> **OBJECTIVE 1**: Using the ferret letter, decide whether each statement agrees with it, answering yes or no and quoting the deciding words: (a) The writer lived in California before Oregon. (b) The writer picked the ferret because she seemed the most playful of the litter. (c) The ferret has never broken the writer's skin.

> **SOURCE DOCUMENT**:
(begin)
I'm seventeen and I've lived in Oregon for approximately five years now.
Previously, I lived in California.  I am a big animal lover, and I longed
for the companionship of a ferret for years.  I did manage to accumulate one
dog, three cats, one rabbit, some fish, and my beloved rat.  However,
ferrets being as expensive and controversial as they are, it was very
difficult to get ahold of one.
 
I finally managed it last Thanksgiving.  I had saved up enough money, and
pulled the old trick of falling in love with the animal at the pet store so
that dad had to let me take her home or else suffer the wrath of my
disappointment.  I chose my ferret because, of the litter at the pet store,
she seemed the calmest.  I may have judged too soon...
 
My dilemma is this: I've visited many of the wonderful ferret homepages,
read the ferret books, as well as your letters.  I always get the same
impression from every ferret owner: ferrets are some of the most wonderful
pets; right up there with cats and dogs.
 
Again, I love all animals, and try never to judge them negatively.  The
trouble is, I feel for the first time as though I'm not really connecting
with my new pet.  Part of the problem is that - and it's hard to admit this
- I'm a bit frightened of her.  Not seriously frightened.  I don't consider
her a danger to me or to anyone.  I just can't relax with her when I keep
worrying about her biting me.  I'm angry at myself for this too.  My cats
bite me, and it doesn't bother me.  She - her name is "Kazul" by the way -
does bite harder than the cats, and has broken the skin.  She hasn't broken
the skin often, but I worry that that may be because I simply don't give her
the chance.  When I hold her, I try to keep my hands away from her face.
(end)
Rows pointing to text and elements:
(begin)
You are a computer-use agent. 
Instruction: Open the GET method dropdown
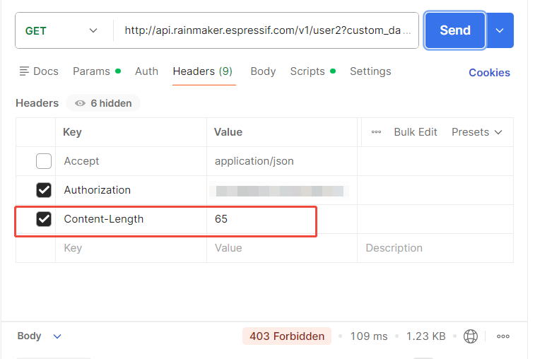62,30
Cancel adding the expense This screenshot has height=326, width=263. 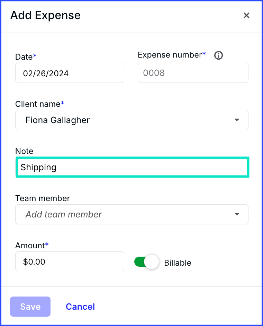[80, 307]
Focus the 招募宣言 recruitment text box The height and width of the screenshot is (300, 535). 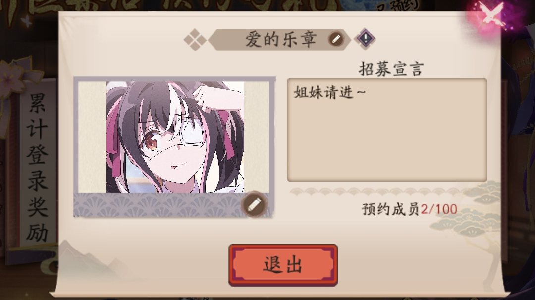(387, 130)
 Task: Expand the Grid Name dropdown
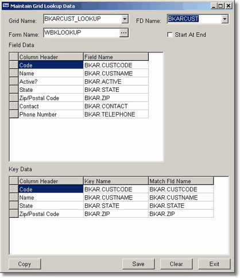pyautogui.click(x=125, y=19)
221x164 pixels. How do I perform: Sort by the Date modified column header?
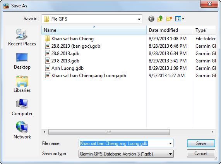[x=170, y=30]
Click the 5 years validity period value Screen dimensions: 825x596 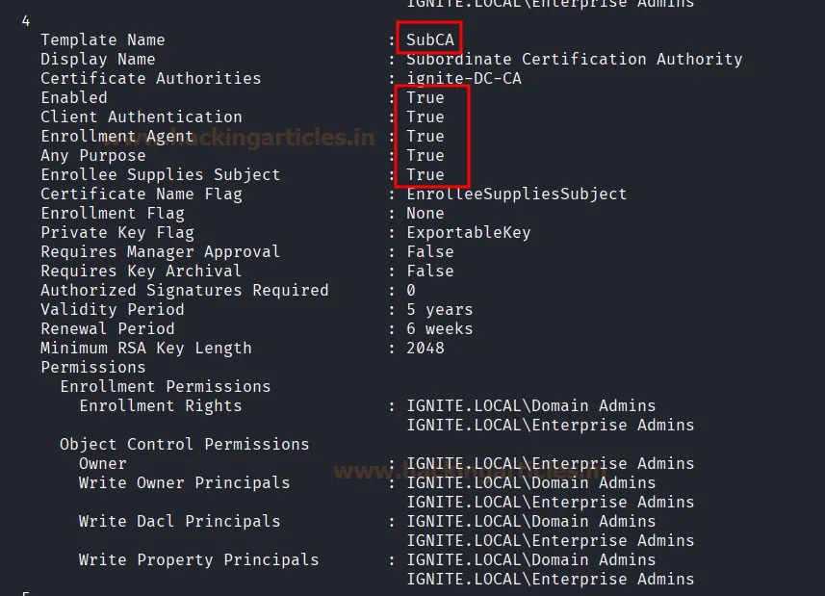coord(439,309)
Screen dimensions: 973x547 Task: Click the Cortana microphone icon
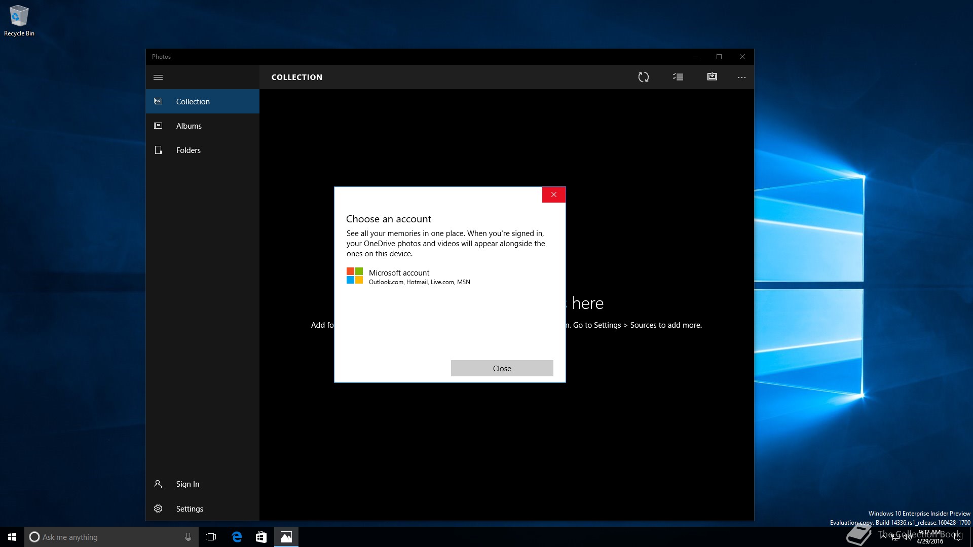188,537
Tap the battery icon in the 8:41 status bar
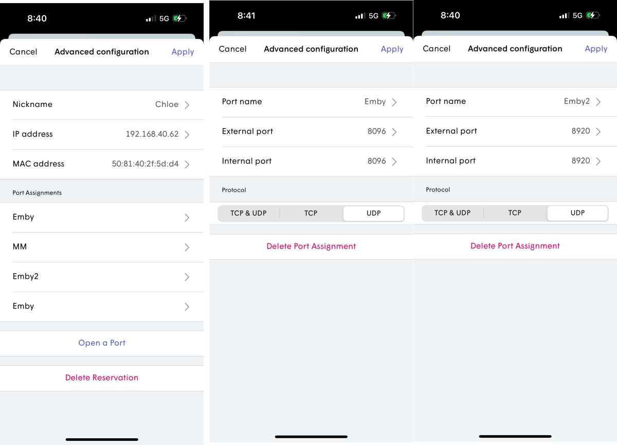This screenshot has height=445, width=617. tap(389, 16)
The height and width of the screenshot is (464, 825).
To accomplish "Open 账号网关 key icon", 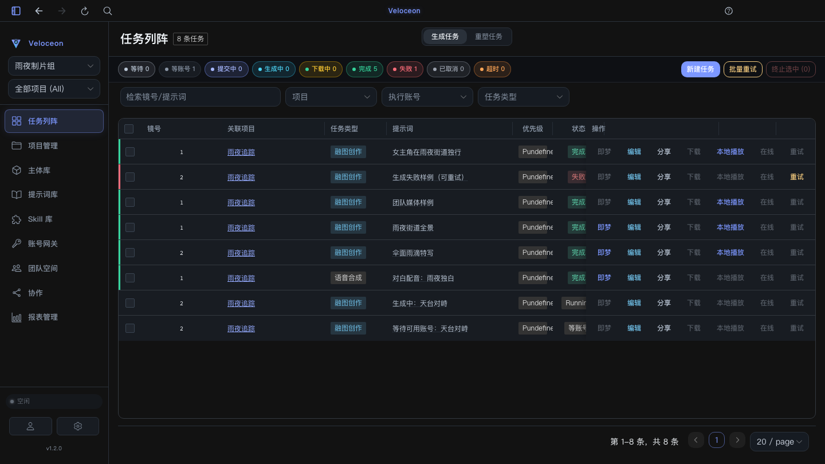I will [17, 244].
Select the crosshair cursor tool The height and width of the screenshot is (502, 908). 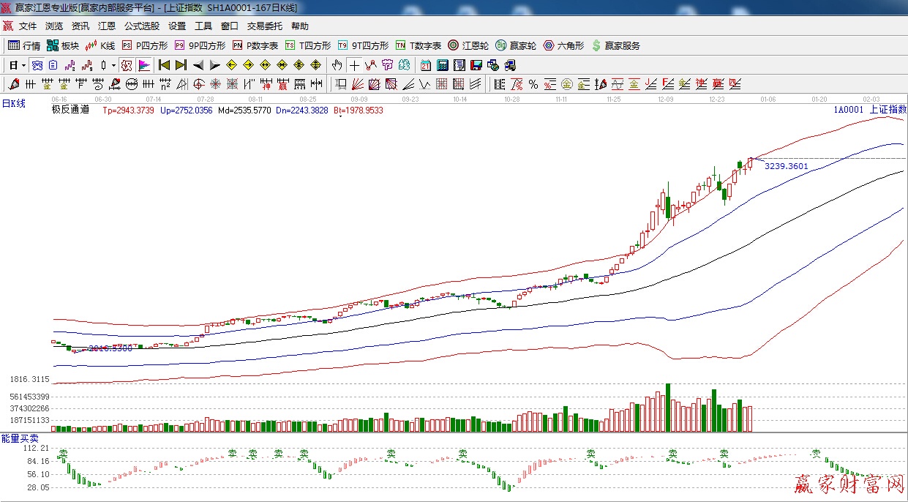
(end)
> **OBJECTIVE 2**: Pick out every line of the rows that contains the string "Task", treating uppercase and lowercase as different.

> **FINAL ANSWER 1**:
(a) Yes: "Previously, I lived in California."
(b) No: "she seemed the calmest."
(c) No: "has broken the skin."

> **FINAL ANSWER 2**:
 Task: Expand the Grid Name dropdown
Screen dimensions: 973x547 Task: Click the Cortana microphone icon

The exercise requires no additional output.